|SCAPIM, C. - University Of Maringa|
|UHDRE, R. - Washington State University|
|THRASH, A. - Mississippi State University|
Submitted to: Toxins
Publication Type: Peer Reviewed Journal
Publication Acceptance Date: 10/27/2022
Publication Date: 10/28/2022
Citation: Warburton, M.L., Jeffers, D., Smith, J.S., Scapim, C., Uhdre, R., Thrash, A., Williams, W.P. 2022. Comparative analysis of multiple GWAS results identifies metabolic pathways associated with resistance to A. flavus infection and aflatoxin accumulation in maize. Toxins. 14(11). Article 738. https://doi.org/10.3390/toxins14110738.
Interpretive Summary: Many crop species including maize can be infected by fungi of the genus Aspergillus, which can cause ear rots or produce toxins that are carcinogenic and detrimental to human and animal health. To speed production of new, resistant hybrids, breeders need to know what traits or genes to select for among the lines of their breeding populations. This review looked at four genetic association studies on aflatoxin accumulation in maize populations using a method to see which genes, working together in metabolic pathways, were most important for reducing accumulation of the toxin. We then present the presents genes, metabolic pathways, and specific traits identified in these past genetic association studies that could be used by breeders for selection. This should enable the more efficient identification of resistant lines and creation of new resistant hybrid varieties for US farmers.
Technical Abstract: Aflatoxins are carcinogenic secondary metabolites secreted by some species of Aspergillus fungi, which also cause ear rots in maize. Aflatoxins cause multiple health problems and economic damage to farmers with affected grain, and most commercial corn hybrids are susceptible to infection by these fungi. The creation of corn lines resistant to Aspergillus fungi or the accumulation of aflatoxins would be aided by knowing the pertinent alleles and metabolites associated with resistance in corn lines.
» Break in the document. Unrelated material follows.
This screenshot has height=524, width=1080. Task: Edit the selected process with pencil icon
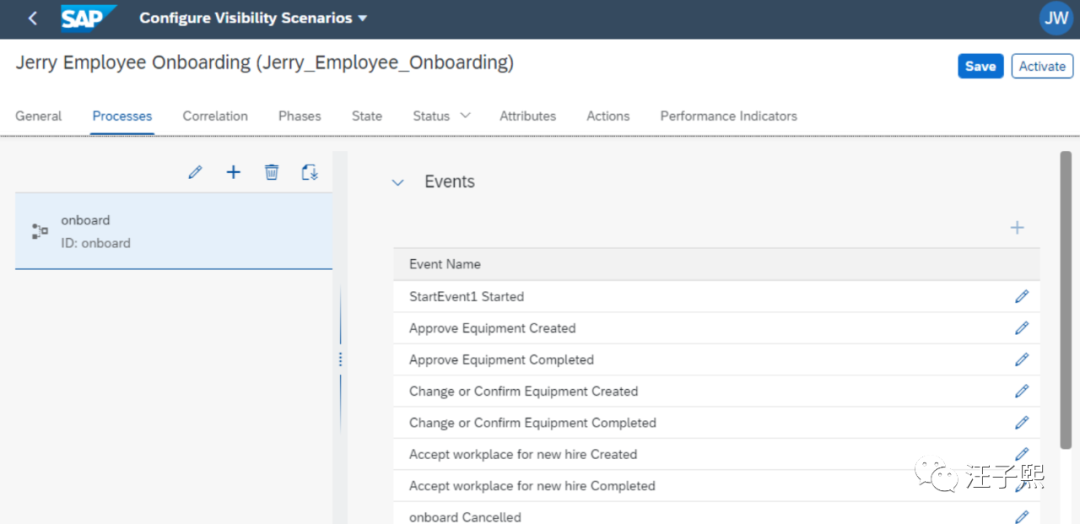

Multiple QTL and association mapping studies have uncovered several dozens of potential genes, but each with a small effect on resistance, and making sense of how they work together is complicated. A metabolic pathway analysis such as can be performed with the Pathway Association Study Tool (PAST) could be of use and has now been performed on aflatoxin accumulation resistance in four Genomewide Association Studies. The present review compares the outputs of these pathway analyses and seeks common metabolic mechanisms underlying each. Genes, pathways, metabolites, and mechanisms highlighted here can contribute to the selection of new resistant lines at the level of the phenotype via measurement of more specific and highly heritable resistance-related traits; the genes via marker assisted selection; and the pathways using genomic selection with multiple SNPs linked to all the genes in resistance-related pathways.